[Collected data entries]
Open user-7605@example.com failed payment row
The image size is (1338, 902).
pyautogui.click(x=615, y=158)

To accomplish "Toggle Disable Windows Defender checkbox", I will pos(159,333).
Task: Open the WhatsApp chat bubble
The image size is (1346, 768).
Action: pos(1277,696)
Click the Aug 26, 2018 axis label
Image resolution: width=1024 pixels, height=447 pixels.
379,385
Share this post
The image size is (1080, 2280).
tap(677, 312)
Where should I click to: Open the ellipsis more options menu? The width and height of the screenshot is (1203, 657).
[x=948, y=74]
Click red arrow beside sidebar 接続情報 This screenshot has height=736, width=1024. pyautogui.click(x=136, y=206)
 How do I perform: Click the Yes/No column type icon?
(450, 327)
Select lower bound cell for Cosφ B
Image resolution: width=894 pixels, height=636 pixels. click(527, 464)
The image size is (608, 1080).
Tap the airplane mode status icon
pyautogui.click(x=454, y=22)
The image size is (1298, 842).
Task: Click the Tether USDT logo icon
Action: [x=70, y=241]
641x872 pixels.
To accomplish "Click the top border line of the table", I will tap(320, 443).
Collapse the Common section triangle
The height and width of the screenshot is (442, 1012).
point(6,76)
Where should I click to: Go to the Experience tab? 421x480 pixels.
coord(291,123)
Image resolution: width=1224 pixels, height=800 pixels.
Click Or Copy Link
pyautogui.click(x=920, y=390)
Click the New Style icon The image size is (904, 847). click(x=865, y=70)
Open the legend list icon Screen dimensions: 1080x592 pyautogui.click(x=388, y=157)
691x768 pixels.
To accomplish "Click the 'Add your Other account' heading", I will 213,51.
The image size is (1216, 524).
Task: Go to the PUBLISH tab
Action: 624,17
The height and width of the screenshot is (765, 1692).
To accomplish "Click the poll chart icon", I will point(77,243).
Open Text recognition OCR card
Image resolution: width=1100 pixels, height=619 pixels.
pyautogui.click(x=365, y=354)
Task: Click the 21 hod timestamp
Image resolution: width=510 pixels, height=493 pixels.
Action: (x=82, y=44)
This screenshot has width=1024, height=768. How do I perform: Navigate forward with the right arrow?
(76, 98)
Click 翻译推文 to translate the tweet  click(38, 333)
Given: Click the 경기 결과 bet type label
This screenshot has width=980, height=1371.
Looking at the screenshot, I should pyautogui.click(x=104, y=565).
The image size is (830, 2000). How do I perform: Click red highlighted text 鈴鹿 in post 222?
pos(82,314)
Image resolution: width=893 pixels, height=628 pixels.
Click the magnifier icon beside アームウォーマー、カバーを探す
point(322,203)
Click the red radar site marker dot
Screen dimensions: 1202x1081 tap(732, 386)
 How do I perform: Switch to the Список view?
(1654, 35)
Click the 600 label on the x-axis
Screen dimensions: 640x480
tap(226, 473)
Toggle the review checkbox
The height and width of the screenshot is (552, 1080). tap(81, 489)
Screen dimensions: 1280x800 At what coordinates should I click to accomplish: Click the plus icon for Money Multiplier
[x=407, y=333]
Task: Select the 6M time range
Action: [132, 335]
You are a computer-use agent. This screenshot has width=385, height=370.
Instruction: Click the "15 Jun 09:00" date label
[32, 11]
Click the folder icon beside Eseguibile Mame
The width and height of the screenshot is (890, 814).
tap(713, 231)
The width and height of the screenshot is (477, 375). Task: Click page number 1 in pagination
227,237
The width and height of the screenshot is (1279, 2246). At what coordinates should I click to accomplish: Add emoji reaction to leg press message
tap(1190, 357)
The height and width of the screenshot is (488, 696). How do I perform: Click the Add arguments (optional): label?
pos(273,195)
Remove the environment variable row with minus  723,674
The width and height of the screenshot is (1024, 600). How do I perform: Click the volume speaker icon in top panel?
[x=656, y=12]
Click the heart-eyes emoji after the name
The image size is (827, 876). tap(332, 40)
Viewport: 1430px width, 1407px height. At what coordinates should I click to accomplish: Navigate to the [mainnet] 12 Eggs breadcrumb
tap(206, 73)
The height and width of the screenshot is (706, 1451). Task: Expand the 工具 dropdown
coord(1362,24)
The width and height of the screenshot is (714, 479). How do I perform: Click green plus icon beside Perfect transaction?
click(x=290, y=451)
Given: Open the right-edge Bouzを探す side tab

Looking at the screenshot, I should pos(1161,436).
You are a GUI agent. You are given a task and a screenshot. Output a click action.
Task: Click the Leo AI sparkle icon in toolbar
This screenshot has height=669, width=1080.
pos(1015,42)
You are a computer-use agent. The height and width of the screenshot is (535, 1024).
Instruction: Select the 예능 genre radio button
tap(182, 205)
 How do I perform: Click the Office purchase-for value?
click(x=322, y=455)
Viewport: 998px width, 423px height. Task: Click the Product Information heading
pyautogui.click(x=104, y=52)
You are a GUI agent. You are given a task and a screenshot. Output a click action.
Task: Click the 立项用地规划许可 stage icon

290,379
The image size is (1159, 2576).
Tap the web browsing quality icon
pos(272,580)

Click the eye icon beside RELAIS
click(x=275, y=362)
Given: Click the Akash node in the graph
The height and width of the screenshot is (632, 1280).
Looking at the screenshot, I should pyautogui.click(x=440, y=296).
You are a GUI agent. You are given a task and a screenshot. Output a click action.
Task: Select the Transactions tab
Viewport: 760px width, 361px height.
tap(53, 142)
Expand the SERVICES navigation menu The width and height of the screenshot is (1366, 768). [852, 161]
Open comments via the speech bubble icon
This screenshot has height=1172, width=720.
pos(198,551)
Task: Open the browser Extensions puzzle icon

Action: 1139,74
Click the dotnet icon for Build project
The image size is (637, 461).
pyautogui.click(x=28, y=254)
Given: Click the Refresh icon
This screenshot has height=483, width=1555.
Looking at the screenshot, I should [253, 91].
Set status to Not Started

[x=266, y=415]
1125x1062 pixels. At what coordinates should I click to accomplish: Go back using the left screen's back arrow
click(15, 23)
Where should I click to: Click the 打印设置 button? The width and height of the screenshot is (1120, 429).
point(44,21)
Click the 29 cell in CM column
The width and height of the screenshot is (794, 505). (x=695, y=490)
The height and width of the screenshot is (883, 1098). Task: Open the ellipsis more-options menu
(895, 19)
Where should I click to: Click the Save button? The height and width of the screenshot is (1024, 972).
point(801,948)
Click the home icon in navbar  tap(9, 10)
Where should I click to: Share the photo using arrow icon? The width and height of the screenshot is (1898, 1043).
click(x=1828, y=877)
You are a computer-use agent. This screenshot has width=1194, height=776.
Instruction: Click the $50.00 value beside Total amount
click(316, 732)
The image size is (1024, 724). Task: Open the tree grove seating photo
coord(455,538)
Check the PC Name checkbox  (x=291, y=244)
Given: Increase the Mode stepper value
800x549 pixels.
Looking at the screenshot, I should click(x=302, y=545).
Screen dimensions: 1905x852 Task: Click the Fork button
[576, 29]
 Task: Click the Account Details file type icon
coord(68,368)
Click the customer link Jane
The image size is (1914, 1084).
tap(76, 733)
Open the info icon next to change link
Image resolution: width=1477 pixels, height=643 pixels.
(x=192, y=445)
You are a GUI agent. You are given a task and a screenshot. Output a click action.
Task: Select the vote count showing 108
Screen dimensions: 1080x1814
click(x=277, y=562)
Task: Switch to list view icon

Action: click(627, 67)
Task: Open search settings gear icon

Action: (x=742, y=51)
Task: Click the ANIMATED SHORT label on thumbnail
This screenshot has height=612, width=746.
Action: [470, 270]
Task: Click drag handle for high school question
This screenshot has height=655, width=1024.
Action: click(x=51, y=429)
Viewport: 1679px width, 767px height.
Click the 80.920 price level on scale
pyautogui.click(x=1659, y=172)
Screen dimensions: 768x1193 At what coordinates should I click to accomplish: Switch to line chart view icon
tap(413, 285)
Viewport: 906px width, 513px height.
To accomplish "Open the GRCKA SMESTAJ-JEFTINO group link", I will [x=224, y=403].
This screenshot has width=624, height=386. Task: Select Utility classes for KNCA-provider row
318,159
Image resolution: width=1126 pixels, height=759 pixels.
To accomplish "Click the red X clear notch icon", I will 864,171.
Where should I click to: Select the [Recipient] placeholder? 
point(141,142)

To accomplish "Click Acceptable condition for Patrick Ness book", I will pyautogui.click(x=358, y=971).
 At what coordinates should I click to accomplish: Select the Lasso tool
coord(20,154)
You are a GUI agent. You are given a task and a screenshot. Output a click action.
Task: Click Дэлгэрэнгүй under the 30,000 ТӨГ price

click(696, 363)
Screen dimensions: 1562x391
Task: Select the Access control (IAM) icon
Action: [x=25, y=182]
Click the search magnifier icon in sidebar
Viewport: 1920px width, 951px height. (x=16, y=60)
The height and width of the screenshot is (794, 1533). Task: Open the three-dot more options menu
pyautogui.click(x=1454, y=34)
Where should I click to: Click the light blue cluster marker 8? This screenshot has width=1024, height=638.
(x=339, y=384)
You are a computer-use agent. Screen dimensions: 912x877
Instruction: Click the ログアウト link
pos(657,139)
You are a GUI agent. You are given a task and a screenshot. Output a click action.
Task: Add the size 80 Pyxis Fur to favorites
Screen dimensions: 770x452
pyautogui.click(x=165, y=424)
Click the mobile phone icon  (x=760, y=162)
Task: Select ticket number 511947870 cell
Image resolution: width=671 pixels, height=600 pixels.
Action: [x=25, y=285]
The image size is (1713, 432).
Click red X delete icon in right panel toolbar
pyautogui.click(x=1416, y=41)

## [What you should do]
Check each line above for the word "computer" and copy the ones that have it.

## [Exercise response]
You are a computer-use agent. This screenshot has width=385, height=370.
You are a computer-use agent. The height and width of the screenshot is (535, 1024).
You are a computer-use agent. This screenshot has width=1194, height=776.
You are a computer-use agent. Screen dimensions: 912x877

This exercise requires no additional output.